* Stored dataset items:
========================================

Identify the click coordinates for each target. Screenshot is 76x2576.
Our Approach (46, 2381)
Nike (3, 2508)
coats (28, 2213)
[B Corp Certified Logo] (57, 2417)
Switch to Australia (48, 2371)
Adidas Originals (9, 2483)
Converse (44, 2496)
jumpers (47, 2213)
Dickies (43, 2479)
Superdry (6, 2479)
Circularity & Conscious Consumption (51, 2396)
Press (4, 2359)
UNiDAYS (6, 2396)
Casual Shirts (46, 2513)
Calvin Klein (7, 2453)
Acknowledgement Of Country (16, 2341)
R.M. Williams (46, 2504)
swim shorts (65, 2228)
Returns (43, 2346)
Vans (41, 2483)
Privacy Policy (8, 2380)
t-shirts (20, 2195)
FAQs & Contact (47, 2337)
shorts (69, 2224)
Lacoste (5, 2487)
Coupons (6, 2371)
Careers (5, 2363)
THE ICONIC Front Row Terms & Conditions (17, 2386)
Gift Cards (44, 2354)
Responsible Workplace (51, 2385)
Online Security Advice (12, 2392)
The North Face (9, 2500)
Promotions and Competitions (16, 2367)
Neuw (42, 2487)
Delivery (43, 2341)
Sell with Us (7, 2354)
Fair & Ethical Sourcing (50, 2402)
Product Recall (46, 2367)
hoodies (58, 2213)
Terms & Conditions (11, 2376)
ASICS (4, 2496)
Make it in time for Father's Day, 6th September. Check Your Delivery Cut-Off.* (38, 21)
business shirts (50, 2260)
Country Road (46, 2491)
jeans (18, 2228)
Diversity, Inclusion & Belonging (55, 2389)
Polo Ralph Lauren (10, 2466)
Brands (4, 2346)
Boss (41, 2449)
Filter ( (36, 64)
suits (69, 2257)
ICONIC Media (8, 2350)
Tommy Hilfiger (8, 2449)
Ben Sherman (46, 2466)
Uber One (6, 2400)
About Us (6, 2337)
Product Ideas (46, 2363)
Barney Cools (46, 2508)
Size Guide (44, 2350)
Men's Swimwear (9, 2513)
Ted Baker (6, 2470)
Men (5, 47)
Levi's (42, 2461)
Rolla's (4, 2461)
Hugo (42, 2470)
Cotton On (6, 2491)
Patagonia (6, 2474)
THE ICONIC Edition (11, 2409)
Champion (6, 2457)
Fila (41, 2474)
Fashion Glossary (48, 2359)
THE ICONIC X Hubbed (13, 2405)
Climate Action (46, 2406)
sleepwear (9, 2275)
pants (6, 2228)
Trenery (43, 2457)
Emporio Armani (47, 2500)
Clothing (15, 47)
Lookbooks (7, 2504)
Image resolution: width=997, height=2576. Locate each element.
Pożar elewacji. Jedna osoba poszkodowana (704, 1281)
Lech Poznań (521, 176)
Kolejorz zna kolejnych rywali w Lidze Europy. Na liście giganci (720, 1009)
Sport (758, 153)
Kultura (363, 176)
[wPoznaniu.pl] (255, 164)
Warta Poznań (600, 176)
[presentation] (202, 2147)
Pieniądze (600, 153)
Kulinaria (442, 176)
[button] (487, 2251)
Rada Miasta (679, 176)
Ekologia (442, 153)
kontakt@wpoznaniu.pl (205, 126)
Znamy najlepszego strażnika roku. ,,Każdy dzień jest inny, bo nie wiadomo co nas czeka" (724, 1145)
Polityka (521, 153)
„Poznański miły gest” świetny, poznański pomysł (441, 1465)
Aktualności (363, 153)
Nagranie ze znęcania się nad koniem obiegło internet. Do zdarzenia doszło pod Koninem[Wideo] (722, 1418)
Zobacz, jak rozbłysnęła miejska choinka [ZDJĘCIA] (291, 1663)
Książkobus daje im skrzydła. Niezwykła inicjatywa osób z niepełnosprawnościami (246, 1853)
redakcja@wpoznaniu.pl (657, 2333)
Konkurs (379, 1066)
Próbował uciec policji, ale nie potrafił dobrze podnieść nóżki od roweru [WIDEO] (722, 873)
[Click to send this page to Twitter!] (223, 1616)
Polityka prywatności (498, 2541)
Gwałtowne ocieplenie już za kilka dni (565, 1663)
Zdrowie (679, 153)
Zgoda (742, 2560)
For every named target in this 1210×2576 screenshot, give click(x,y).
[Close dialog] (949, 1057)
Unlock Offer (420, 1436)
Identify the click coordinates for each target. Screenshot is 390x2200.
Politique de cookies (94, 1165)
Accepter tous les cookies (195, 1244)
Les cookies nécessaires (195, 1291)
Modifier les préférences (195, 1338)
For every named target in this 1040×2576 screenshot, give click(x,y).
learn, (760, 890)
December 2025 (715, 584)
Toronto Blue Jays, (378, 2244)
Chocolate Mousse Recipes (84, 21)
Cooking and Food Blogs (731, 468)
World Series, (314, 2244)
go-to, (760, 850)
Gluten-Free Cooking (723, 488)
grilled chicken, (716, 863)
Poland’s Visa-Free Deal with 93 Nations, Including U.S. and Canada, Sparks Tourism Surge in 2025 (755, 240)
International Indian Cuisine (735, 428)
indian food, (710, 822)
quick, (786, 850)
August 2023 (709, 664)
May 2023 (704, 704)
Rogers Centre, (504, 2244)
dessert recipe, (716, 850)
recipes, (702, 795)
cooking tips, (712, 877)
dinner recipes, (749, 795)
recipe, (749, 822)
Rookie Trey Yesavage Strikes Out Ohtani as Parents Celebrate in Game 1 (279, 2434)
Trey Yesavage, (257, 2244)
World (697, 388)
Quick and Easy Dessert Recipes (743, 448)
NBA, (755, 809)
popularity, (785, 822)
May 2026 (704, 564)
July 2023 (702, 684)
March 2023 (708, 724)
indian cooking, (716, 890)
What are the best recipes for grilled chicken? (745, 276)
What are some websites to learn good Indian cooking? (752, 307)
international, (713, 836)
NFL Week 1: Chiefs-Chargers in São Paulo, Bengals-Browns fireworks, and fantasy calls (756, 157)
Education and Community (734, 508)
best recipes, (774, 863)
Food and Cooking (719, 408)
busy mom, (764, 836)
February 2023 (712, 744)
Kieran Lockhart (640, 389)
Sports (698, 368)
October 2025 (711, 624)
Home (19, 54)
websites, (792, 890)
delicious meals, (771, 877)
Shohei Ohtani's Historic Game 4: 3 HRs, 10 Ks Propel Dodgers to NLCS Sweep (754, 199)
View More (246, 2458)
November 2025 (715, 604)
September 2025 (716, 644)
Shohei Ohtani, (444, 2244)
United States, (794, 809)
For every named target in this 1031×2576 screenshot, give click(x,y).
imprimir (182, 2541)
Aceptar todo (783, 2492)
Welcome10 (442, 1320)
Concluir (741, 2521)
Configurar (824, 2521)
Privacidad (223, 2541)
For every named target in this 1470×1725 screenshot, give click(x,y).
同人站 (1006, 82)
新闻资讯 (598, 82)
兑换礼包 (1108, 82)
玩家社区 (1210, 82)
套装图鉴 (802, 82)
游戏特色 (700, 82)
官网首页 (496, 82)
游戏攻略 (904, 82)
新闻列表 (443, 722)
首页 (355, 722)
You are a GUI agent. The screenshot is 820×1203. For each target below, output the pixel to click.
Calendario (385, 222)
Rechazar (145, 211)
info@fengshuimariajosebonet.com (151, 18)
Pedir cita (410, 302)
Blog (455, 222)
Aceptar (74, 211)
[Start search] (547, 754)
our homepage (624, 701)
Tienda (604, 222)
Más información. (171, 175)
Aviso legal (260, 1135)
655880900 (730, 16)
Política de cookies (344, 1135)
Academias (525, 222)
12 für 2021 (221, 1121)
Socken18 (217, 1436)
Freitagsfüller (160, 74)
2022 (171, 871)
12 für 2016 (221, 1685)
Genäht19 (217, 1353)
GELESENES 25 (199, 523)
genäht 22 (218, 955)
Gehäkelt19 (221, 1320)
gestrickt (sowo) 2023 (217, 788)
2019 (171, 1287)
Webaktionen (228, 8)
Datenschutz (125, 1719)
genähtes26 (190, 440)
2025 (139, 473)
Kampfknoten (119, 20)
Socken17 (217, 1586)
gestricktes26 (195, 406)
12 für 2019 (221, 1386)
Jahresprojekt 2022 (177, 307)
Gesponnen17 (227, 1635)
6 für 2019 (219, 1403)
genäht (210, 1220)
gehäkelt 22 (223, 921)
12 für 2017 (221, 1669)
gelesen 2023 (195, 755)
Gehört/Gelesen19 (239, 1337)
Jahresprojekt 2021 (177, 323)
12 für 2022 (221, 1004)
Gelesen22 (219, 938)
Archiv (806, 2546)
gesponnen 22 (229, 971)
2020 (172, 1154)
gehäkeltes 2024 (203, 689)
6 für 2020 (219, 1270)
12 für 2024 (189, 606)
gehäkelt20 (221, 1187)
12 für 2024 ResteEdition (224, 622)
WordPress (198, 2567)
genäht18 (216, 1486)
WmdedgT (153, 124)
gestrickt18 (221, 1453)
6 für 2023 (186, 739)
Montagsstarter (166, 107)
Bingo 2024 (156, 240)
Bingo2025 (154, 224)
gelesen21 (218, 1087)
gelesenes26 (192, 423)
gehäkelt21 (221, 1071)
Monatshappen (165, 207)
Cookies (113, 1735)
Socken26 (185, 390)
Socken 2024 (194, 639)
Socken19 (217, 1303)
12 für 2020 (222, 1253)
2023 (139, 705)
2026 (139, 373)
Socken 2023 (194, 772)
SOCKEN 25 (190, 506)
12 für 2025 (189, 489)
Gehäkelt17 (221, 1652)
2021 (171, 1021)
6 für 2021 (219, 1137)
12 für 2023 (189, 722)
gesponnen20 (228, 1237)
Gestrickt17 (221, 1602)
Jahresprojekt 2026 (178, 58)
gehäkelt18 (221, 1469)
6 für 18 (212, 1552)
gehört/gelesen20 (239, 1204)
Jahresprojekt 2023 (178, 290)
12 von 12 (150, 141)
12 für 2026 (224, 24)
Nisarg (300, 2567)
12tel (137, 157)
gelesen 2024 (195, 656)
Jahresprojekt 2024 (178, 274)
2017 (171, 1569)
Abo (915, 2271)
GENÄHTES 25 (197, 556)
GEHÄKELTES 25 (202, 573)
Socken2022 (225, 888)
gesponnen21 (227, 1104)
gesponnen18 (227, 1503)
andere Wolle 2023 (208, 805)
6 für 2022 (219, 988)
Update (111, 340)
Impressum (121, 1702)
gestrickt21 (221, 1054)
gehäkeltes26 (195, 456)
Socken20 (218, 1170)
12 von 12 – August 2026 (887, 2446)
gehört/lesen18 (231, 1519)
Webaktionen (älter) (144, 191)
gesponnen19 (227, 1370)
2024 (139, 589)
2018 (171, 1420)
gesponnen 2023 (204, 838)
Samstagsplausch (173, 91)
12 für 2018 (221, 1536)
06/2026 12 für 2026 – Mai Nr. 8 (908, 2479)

========================================

* TASK PROMPT: Please copy every line of the data that carries the string "ICONIC".

* OUTPUT FOR THIS TASK:
THE ICONIC Front Row Terms & Conditions (17, 2386)
ICONIC Media (8, 2350)
THE ICONIC Edition (11, 2409)
THE ICONIC X Hubbed (13, 2405)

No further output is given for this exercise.